MOSCOW (RIA Novosti) - President Vladimir Putin signed into law on Friday a controversial bill that imposes a ban on adoption of Russian children by Americans and other retaliatory measures targeting the United States.

Despite protests from liberal-minded bloggers and civic groups, as well as some top officials in the Russian government, the ban on American adoptions will come into force on January 1, 2013.

The ban is part of Russia’s tit-for-tat response to the US Magnitsky Act, which was signed into law by US President Barack Obama earlier this month. The act introduces sanctions against Russian officials suspected of human rights abuses and is named after Sergei Magnitsky, a whistleblowing lawyer who died in a Moscow pre-trial detention center in 2009.

The adoption ban is the most debated aspect of the proposed legislation, which also sets a visa ban on alleged US abusers of Russian citizens’ rights and freezes any assets they may have in Russia; bans political non-governmental organizations that receive US funding and bars US citizens from working for politically active NGOs in Russia. The legislation would also bar Russian organizations from facilitating adoptions by US citizens.

Putin’s spokesman Dmitry Peskov told RIA Novosti that the list of banned officials has been drafted already, but won’t be published.

“I have not seen any reason why I should not sign it, although I have to consider the final version and think everything over,” Putin said Thursday.
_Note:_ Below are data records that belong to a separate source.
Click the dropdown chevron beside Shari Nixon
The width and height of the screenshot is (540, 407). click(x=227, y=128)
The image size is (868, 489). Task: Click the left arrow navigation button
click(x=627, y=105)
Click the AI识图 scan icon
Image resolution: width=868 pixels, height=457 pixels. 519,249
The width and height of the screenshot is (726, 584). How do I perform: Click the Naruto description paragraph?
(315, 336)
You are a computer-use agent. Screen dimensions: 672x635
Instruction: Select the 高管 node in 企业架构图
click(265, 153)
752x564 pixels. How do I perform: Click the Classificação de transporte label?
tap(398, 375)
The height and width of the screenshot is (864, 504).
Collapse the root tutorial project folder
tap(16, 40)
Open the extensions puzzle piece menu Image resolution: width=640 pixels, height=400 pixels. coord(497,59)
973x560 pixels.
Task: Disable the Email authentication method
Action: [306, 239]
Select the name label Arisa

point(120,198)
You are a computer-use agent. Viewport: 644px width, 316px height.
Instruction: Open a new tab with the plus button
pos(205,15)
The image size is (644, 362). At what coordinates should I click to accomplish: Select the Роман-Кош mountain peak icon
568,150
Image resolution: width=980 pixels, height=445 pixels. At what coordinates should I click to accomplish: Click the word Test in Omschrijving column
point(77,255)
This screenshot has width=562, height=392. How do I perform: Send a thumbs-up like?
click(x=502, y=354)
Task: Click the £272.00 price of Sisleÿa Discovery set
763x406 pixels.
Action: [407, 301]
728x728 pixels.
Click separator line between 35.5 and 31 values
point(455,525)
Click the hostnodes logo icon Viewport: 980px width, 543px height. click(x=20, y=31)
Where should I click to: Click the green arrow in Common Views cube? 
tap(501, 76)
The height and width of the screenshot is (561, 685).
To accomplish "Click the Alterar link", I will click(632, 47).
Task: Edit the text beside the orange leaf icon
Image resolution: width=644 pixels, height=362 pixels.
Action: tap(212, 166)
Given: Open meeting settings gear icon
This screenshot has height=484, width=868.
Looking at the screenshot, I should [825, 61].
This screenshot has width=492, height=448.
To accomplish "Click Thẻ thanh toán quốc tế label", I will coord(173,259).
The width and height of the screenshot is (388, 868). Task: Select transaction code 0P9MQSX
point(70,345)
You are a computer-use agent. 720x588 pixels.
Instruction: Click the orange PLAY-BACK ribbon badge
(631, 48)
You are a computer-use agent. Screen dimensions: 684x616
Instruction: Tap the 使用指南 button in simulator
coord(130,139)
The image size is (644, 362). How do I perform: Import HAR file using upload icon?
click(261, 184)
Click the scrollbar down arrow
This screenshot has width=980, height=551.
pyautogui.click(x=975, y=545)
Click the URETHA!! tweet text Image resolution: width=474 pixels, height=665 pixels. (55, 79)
Critics of the bill have insisted that the measure is politically motivated and would strand tens of thousands of children, especially those with disabilities, in Russia’s dilapidated orphanage system.

Since 1999, families in the United States have adopted more than 45,000 Russian children, including 962 last year, according to the US State Department.

Russian officials blame US adoptive parents for the deaths of at least 19 of these children.

The law will come into force on January 1, 2013, halting the adoption of 46 Russian children by US families whose cases are currently being processed.